The countless glittering awards Marjorie Wallace has won for her decades of fighting for the voiceless and marginalised should line the shelves of her Highgate Village home.
Instead, the 69-year-old surrounds herself with boxes full of letters from those she has helped with her campaigning journalism and as founder of mental health charity SANE.
Just this month, in the same week as receiving a Healthcare Communications Advocate award for her outstanding contribution to public health, the sister of a woman with schizophrenia wrote to Ms Wallace to thank her for her tireless work raising awareness of mental health.
“I feel heartened by your constant presence,” the woman told her.
Ms Wallace said: “I have been tremendously touched by the letters, they’re more important than the awards by a long way.
“There is not much anyone can do to take away the anguish and suffering people have to endure, but when I feel I’ve reached somebody and I’ve meant something to them, and they’ve said it changed their lives, then I suppose I feel very humble.”
Ms Wallace founded SANE in 1986 following her series of articles in The Sunday Times called The Forgotten Illness, which exposed the struggles of people living with mental illness, and the lack of treatment and services available.
“I slept on urine-soaked mattresses in houses where many people had been discharged from hospital,” she remembered. “I saw landlords stealing benefits, and I found people living in terrible Dickensian circumstances.”
She was then inundated with calls from sufferers and their families, who asked her to fight against the government’s controversial care in the community policy, which saw the closure of many traditional institutions without promised funding.
The Sunday Times – apparently appreciating the need for something like SANE – allowed her to spend half her time setting up the charity while still working for the newspaper.
Four years later, she left to become its chief executive and run SANE full-time.
However, the plaudits she has received for the charity’s resounding success in changing perceptions around mental illness have gone hand-in-hand with death threats, frightening phone calls and intruders.
About 15 years ago, when she was having treatment for breast cancer, someone broke into her home while her teenage daughter Sophia was inside.
Sophia, now a music agent, heard a noise and went into her mother’s bedroom to find one of her wigs Ms Wallace used while undergoing chemotherapy laid out on the bed, surrounded by matches and dozens of photos of her.
“She has been different ever since,” Ms Wallace said. “She asked me to take my address out of Who’s Who columns and anywhere it was public.
“I wasn’t worried for myself. I find that often when I talk to people who are ill, they are really frightened themselves because no one is listening to them, no one else is giving them help.”
Much of Ms Wallace’s role at SANE is championing the charity’s work to provide emotional support, destigmatise mental illness, and provide help for sufferers by giving about 300 media interviews a year.

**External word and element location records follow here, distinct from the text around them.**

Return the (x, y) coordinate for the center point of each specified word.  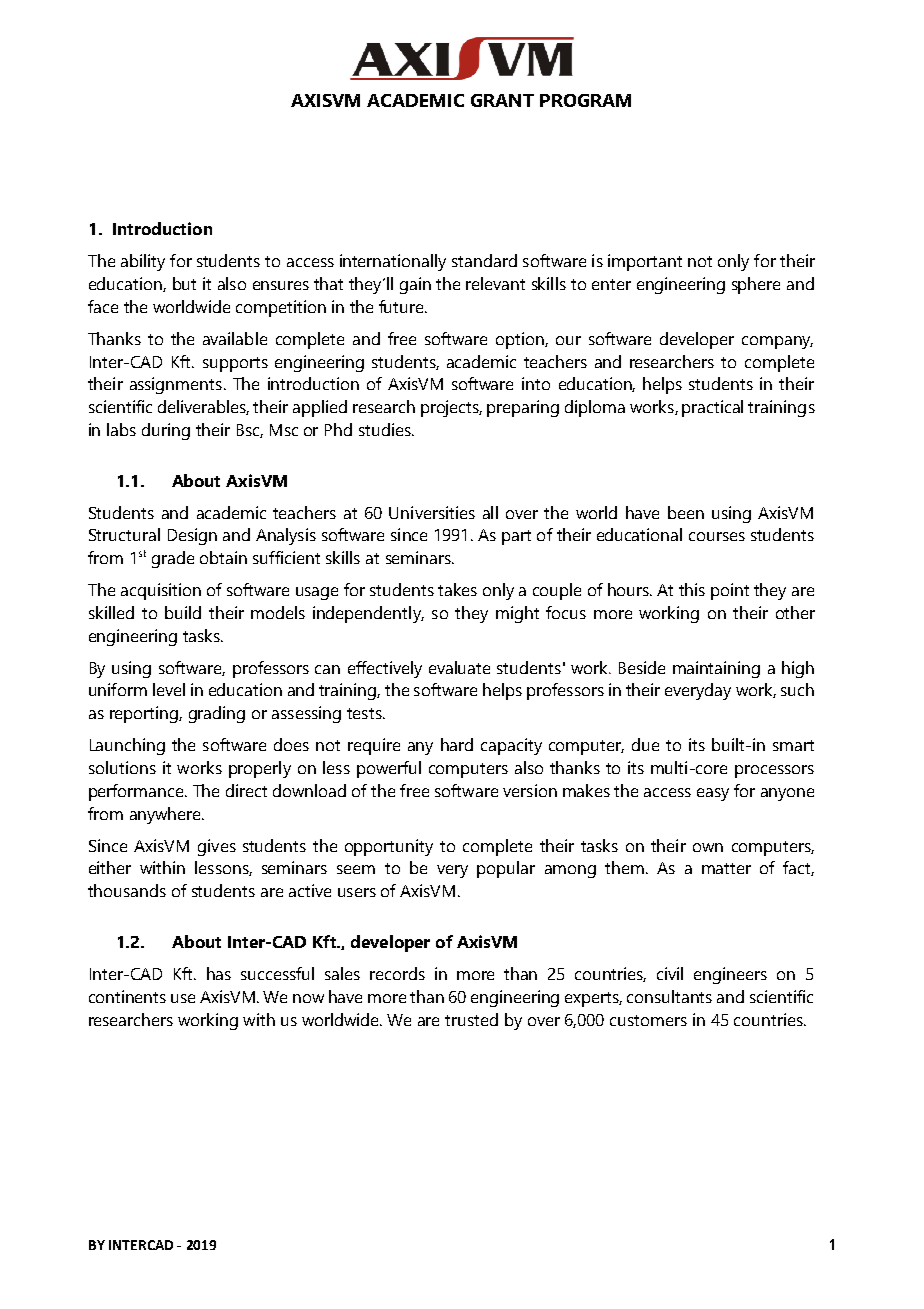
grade (173, 559)
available (235, 338)
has (219, 973)
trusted (471, 1019)
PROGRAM (585, 100)
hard (457, 744)
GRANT (502, 100)
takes (457, 589)
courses (717, 536)
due (645, 744)
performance (137, 792)
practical (712, 408)
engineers (730, 975)
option (521, 340)
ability (143, 262)
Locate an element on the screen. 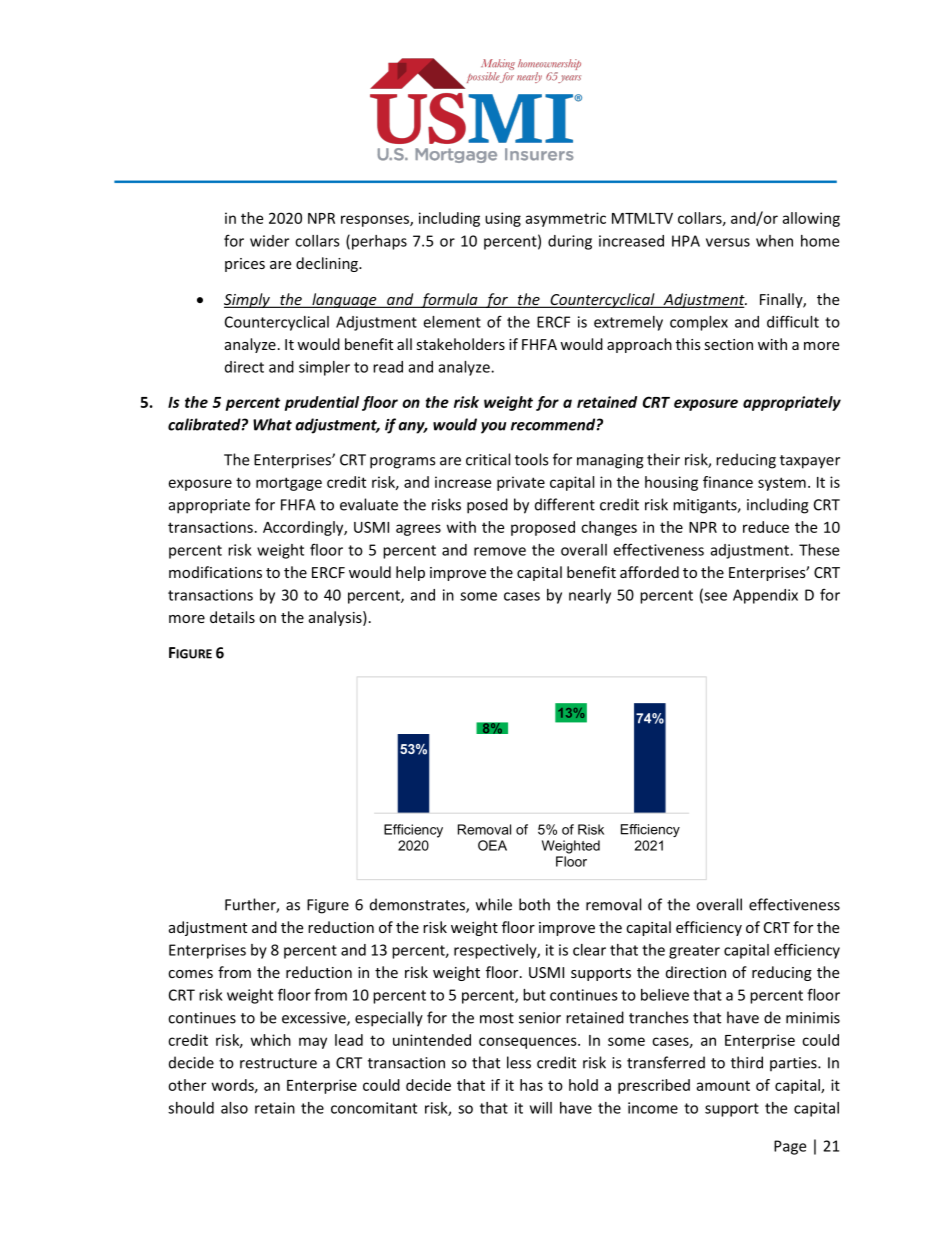 The height and width of the screenshot is (1233, 952). Appendix is located at coordinates (765, 596).
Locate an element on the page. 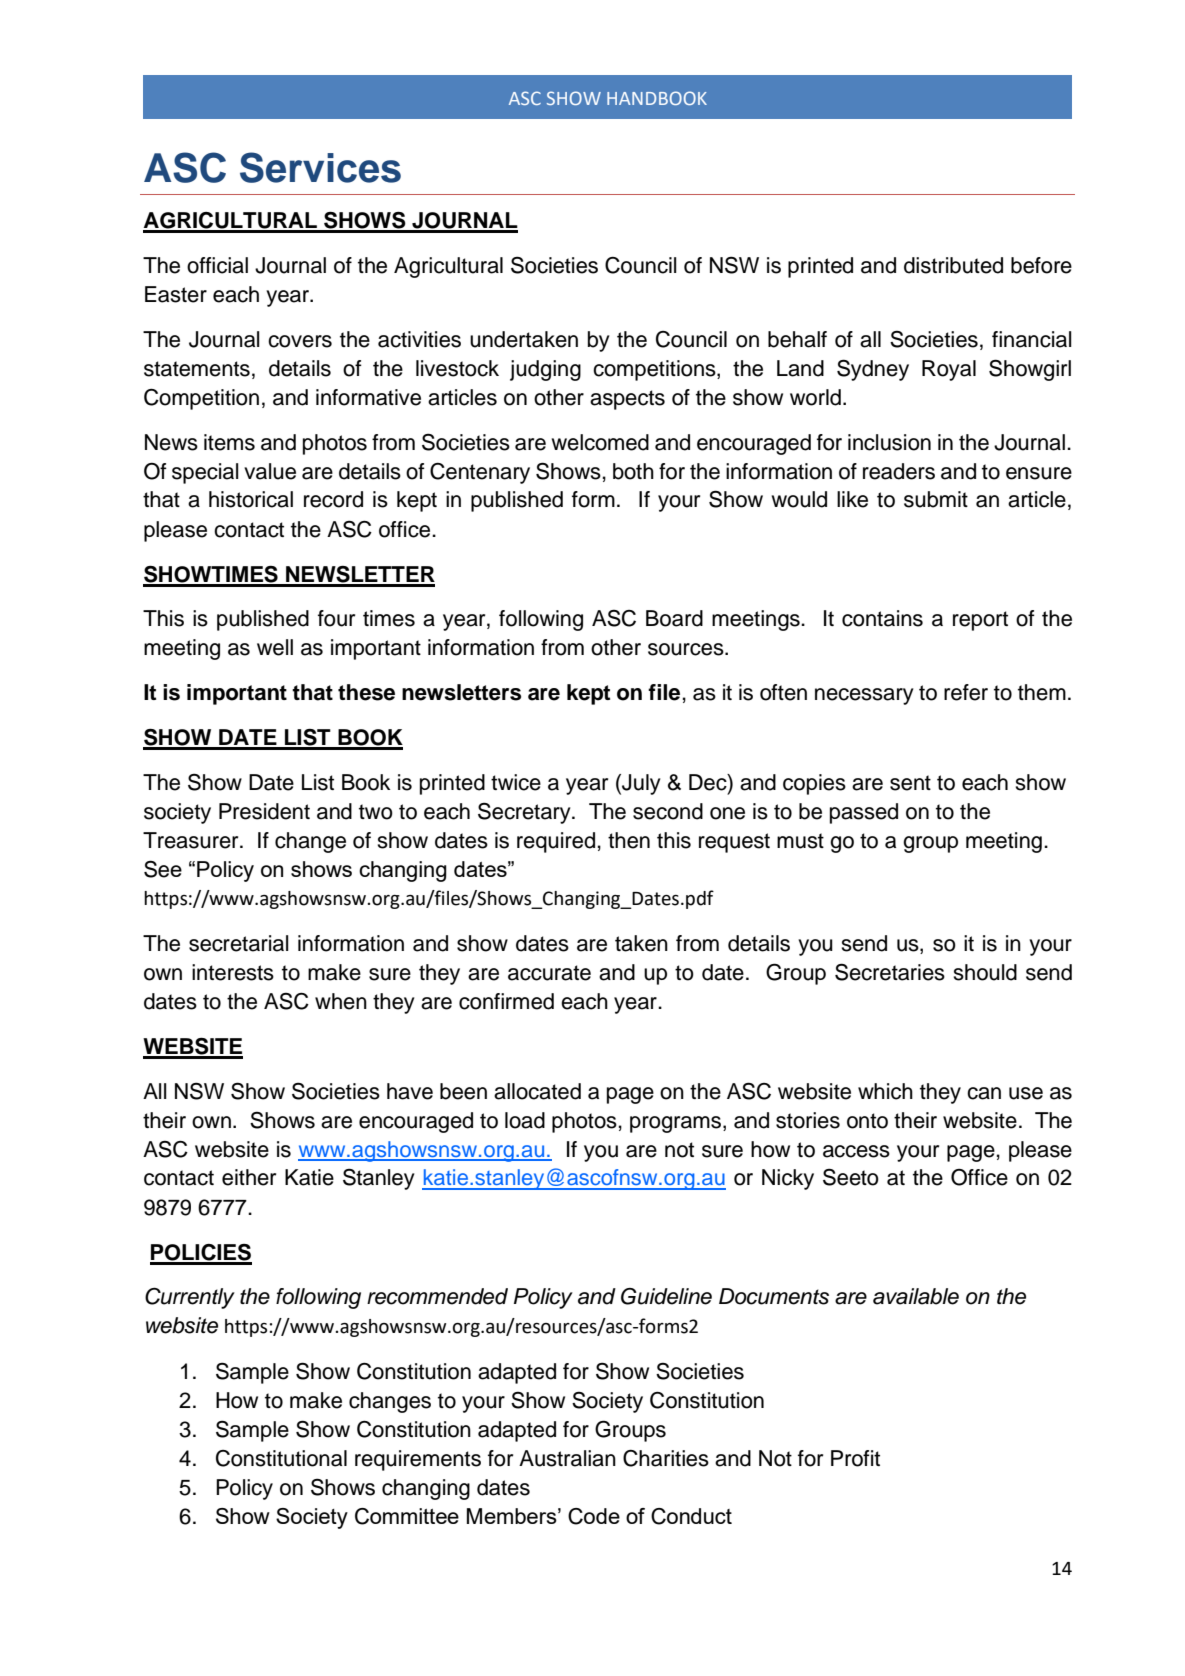  President is located at coordinates (264, 811).
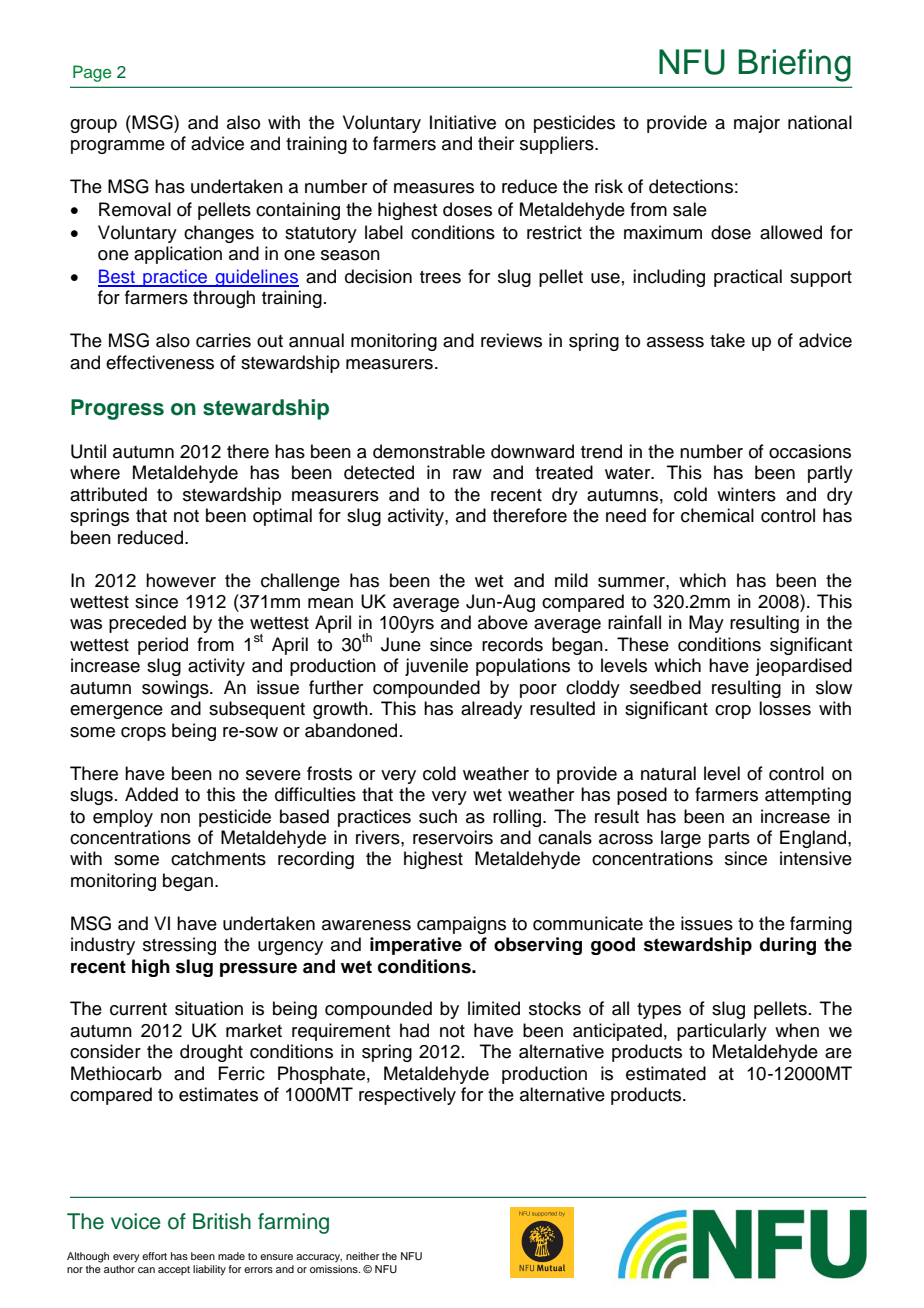  Describe the element at coordinates (362, 1256) in the image. I see `neither` at that location.
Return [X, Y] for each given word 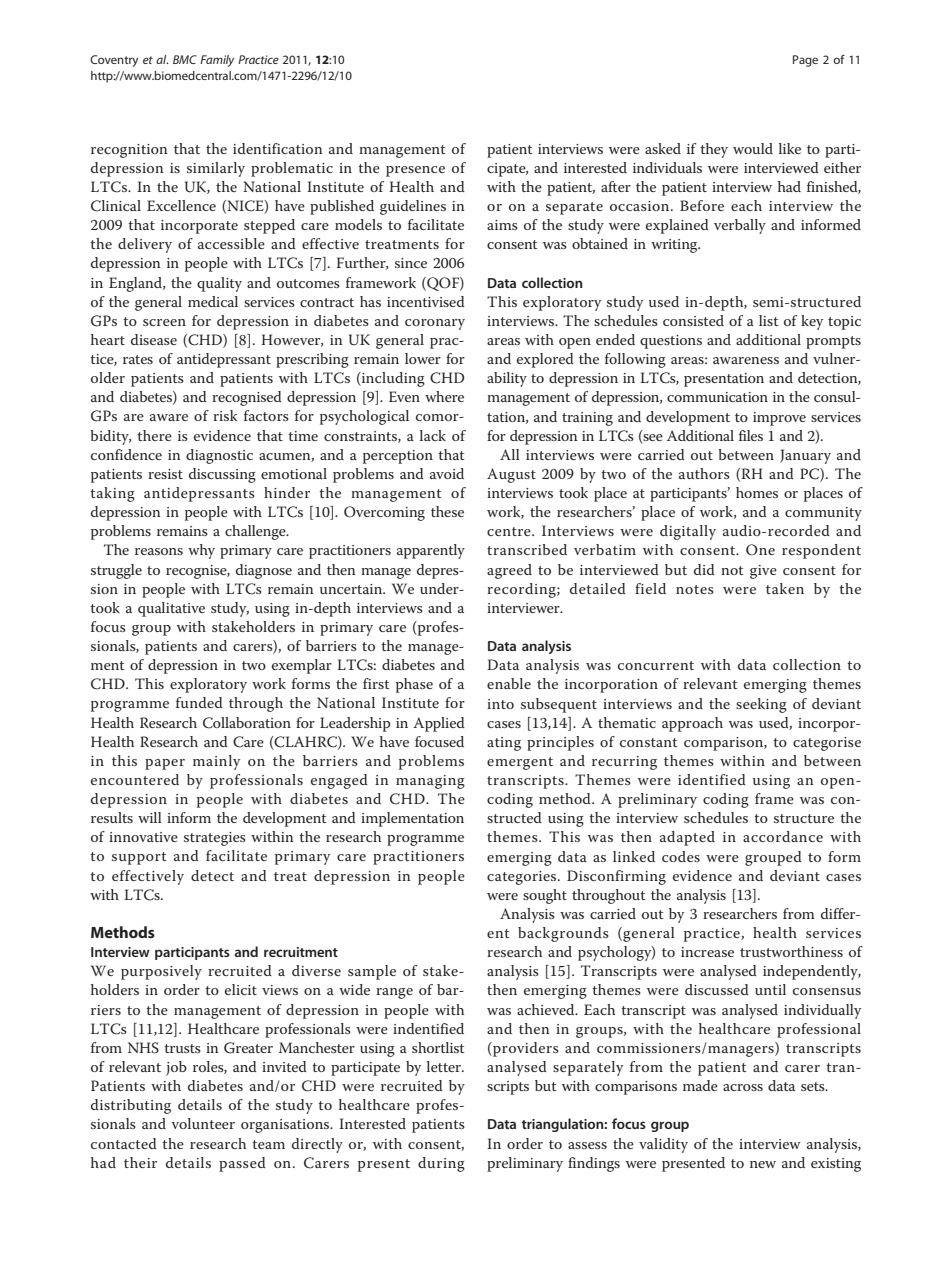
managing [430, 782]
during [441, 1164]
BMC [185, 59]
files [751, 435]
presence [415, 171]
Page [805, 61]
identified [712, 779]
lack [433, 435]
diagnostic [219, 456]
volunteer [203, 1123]
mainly [216, 762]
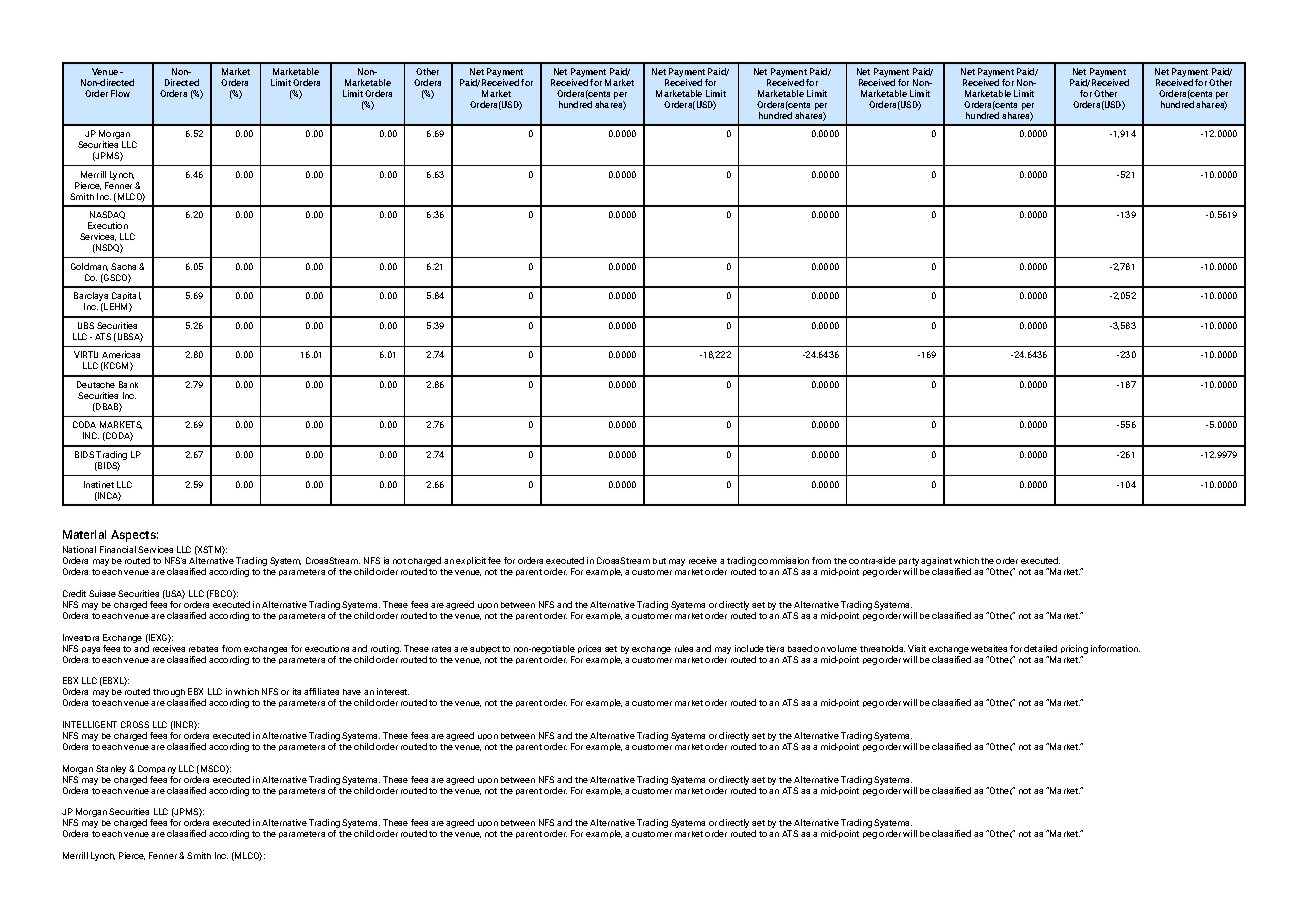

But she still works on the frontline, regularly takes calls and maintains regular contact with many of those she has helped throughout the years.
She said: “I’ve always said that the day I’m not on the frontline is the day I should cease to run SANE.”
But her selfless devotion has taken its toll on her own mental health.
She does not regret her inability to switch off from helping the most vulnerable at all hours of the day, in what her four children affectionately call her “method acting” approach to campaigning.
However, she admits that if she lived her life again, she might not devote herself so intensely to the cause.
“I have taken on too much darkness,” she said. “Maybe I should have been more responsible, and I think it has had an effect.
“It’s like you have tattoos on the inside: you can’t ever really erase them once you’ve taken them on.”
Her struggle to cope with this darkness has intensified in the years since her beloved partner Tom Margerison, the founder of magazine New Scientist, became ill with Parkinson’s disease.
Following his death five months ago, a car accident shortly after his funeral left her with a broken arm. Still shaken, she sought comfort in poetry to express her emotions in the absence of her most loyal confidante.
“I have had quite a lot of times when I felt very depressed,” she admits. “I miss not having someone who will share the nervousness when I do a broadcast, the stories I find, the effort of writing. Time doesn’t really heal that. Tom actually drove me a bit hard because he was as passionate about SANE as I was, and I miss that.
“I find it quite lonely now that Tom is gone, but there’s a lot of other people who find it hard too.”